Kuscheln mit der Künstlerin: Anett Lind hat die extravagante Steampunk-Maske geschaffen, hinter der sich ihr Freund Dr. Klaiber versteckt.

Foto: Regina Lüders (rcl) ("TV-Upload L?ders"

Saarburg. Viele Besucher des Christkindlmarkts in der Saarburger Innenstadt scheinen Mehrfachtäter zu sein und Weihnachtsmärkte zu lieben. Mit Sätzen wie "Wir waren eben schon in Trier" und "Wir wollen gleich noch zum Motto-Weihnachtsmarkt in die Glockengießerei" entlarven sie sich selbst.
Am Glühweinstand neben dem Leukbach tummelten sich am Samstag die Unternehmungslustigen. Ausstellerin Bebly Flores de Balzer ist zufrieden: "Heute verkaufe ich prima. Viele Leute nehmen ohne lange zu zögern etwas Schönes mit", freut sich die Konzerin, die mit handgenähten Baby- und Kleinkindaccessoires an allen drei Wochenenden auf dem Christkindlmarkt vertreten war. Besucherin Birgit Thömmes freut sich allerdings darüber, dass "man immer etwas Neues entdecken kann, weil die meisten Aussteller über die drei Wochenenden wechseln". Diesmal in der "Rotation", ein italienischer Mandelbäcker.
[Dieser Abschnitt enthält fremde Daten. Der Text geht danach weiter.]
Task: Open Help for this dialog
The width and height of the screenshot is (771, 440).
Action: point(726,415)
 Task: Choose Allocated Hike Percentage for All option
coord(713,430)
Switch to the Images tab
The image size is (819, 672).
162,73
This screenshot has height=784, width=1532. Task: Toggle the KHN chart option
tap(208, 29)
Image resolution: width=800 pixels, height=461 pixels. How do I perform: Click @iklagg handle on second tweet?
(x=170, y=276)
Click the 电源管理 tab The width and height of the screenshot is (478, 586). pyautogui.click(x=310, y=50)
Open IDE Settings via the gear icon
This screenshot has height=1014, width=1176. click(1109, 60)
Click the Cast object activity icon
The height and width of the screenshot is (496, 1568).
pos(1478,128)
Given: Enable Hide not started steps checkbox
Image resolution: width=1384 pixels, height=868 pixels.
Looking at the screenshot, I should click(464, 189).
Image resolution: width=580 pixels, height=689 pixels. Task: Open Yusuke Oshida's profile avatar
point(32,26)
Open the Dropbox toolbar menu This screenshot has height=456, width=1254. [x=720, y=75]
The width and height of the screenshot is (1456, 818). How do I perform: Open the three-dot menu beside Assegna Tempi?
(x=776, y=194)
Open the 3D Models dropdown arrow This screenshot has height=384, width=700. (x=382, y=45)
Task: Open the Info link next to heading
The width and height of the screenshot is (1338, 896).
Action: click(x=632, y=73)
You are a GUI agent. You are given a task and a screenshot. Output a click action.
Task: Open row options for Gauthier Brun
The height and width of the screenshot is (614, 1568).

Giovanni Lamentola hat seinen Stand auf dem Trierer Weihnachtsmarkt gegen die Bude am Leukbach getauscht und ist sich sicher: "Ich komme wieder in diese historische, wunderschöne Stadt. Meine Edelprodukte haben hier ihr Publikum gefunden."
Ein Kollege, der lieber anonym bleiben will, hat da schlechtere Erfahrungen gemacht: "Der Geschäftserfolg hätte besser sein können", sagt ein Händler. Neben dem teils nass-feuchten Wetter sieht er ein Problem in der mangelhaften Ausschilderung: "Wer durch Saarburg fährt, sieht den Markt nicht. Es hängen kaum Plakate und der Fußweg ist überhaupt nicht beschildert." Dabei scheinen ihm etliche auffällige Marktbesucher entgangen zu sein: Herren mit Gehrock und Zylinder, Damen in Roben und auffälligen Hüten im Stil des 19. Jahrhunderts sind vom Viktorianischen Weihnachtsmarkt "Jingle Bells" in der ehemaligen Glockengießerei Mabilon in die City spaziert. Am Staden ist Hausherrin Annette Barth, stilecht gewandet, schon am Samstagnachmittag sehr zufrieden: "Wenn im vergangenen Jahr etwa 2000 Besucher zu unserem Markt gekommen sind, scheinen es deutlich mehr zu werden."
Wie aus dem 19. Jahrhundert



Keramik, Seifen, Schneider- und Lederwaren, Hüte und Dekorationen: Alle Aussteller bieten Produkte an, die aus den Auslagen eines Geschäftes aus dem 19. Jahrhundert stammen könnten.
Iris Jahnke und Marc Herbort aus Püttlingen passen da mit Gehstock und Brillen genau in dieses Bild: "Wir sind viel unterwegs, um unser Hobby, den retro-futuristischen Steampunk, zu leben. Hier sind wir zum ersten Mal, treffen viele Bekannte aus der Szene und es ist wirklich schnuckelig." Aussteller Jürgen Ensch aus Mannebach ist seit drei Jahren dabei, bietet geröstete Maronen, kandierte Orangenschalen, handgesponnene Wolle, Korbwaren, Leuchter und Laternen an: "Die Leute, die hierher kommen, haben Lust zu kaufen", freut er sich. Gesänge, Tänze und szenische Lesungen sorgen auf der Bühne für Abwechslung, Tombola, Glühwein- und Essensverkauf für Einnahmen: "Möglich macht das die Zusammenarbeit mit dem Planungsbüro Ars et Cultura und die Mitarbeit vieler junger Flüchtlinge." Gewinne sollen an die Flüchtlingsarbeit des Saarburger Mehrgenerationenhauses gehen.